Records from a data collection:
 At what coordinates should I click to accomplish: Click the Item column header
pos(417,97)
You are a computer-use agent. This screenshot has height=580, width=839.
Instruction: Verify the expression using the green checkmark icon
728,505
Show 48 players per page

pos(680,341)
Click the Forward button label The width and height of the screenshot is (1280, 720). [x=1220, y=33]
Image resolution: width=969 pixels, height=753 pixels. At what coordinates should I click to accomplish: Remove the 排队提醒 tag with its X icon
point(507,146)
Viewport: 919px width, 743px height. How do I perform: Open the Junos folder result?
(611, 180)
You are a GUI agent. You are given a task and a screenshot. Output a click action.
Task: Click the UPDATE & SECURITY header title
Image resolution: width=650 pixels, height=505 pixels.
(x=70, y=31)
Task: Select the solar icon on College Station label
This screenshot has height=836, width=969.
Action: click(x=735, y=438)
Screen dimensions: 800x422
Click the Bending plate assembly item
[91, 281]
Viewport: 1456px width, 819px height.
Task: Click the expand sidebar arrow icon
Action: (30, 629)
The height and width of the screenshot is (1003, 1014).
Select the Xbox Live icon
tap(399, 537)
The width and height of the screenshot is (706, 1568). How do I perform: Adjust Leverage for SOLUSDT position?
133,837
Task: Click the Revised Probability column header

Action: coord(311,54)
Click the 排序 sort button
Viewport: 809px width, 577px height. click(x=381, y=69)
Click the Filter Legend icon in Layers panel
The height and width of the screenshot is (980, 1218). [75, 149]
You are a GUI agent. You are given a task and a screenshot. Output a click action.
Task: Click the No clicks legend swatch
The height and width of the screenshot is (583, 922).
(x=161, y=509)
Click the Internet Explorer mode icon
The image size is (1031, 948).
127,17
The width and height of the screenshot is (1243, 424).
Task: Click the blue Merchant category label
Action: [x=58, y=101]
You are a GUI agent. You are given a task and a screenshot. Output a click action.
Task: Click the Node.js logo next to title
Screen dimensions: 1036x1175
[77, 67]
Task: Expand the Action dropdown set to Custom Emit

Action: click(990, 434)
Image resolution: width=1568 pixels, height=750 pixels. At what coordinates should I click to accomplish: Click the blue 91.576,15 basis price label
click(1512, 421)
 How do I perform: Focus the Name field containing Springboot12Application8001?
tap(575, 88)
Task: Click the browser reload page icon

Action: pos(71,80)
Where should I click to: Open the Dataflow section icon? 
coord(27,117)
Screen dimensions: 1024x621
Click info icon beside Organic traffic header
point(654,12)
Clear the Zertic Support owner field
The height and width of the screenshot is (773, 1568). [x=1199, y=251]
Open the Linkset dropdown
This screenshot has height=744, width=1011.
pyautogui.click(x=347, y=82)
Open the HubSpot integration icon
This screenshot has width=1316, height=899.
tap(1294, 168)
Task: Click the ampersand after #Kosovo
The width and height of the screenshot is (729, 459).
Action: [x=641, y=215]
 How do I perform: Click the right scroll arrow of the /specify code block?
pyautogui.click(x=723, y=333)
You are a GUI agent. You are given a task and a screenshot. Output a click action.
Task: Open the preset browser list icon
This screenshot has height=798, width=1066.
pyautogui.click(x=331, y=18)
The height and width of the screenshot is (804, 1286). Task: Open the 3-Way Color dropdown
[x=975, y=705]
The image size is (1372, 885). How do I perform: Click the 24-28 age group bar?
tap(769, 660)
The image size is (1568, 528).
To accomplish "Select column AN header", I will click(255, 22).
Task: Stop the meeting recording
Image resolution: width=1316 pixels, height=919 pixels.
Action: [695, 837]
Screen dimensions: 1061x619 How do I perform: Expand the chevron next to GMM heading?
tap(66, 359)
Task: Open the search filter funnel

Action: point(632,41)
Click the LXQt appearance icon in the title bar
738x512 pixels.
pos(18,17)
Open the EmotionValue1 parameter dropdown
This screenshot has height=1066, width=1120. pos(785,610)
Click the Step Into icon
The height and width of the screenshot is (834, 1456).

Brief:
Copy the lines above word for word, from the line containing "Click the Filter Legend icon in Layers panel" through the line containing "[x=975, y=705]", including both of those lines.

Final answer:
Click the Filter Legend icon in Layers panel
The height and width of the screenshot is (980, 1218). [75, 149]
You are a GUI agent. You are given a task and a screenshot. Output a click action.
Task: Click the No clicks legend swatch
The height and width of the screenshot is (583, 922).
(x=161, y=509)
Click the Internet Explorer mode icon
The image size is (1031, 948).
127,17
The width and height of the screenshot is (1243, 424).
Task: Click the blue Merchant category label
Action: [x=58, y=101]
You are a GUI agent. You are given a task and a screenshot. Output a click action.
Task: Click the Node.js logo next to title
Screen dimensions: 1036x1175
[77, 67]
Task: Expand the Action dropdown set to Custom Emit

Action: click(990, 434)
Image resolution: width=1568 pixels, height=750 pixels. At what coordinates should I click to accomplish: Click the blue 91.576,15 basis price label
click(1512, 421)
 How do I perform: Focus the Name field containing Springboot12Application8001?
tap(575, 88)
Task: Click the browser reload page icon

Action: pos(71,80)
Where should I click to: Open the Dataflow section icon? 
coord(27,117)
Screen dimensions: 1024x621
Click info icon beside Organic traffic header
point(654,12)
Clear the Zertic Support owner field
The height and width of the screenshot is (773, 1568). [x=1199, y=251]
Open the Linkset dropdown
This screenshot has height=744, width=1011.
pyautogui.click(x=347, y=82)
Open the HubSpot integration icon
This screenshot has width=1316, height=899.
tap(1294, 168)
Task: Click the ampersand after #Kosovo
The width and height of the screenshot is (729, 459).
Action: [x=641, y=215]
 How do I perform: Click the right scroll arrow of the /specify code block?
pyautogui.click(x=723, y=333)
You are a GUI agent. You are given a task and a screenshot. Output a click action.
Task: Open the preset browser list icon
This screenshot has height=798, width=1066.
pyautogui.click(x=331, y=18)
The height and width of the screenshot is (804, 1286). Task: Open the 3-Way Color dropdown
[x=975, y=705]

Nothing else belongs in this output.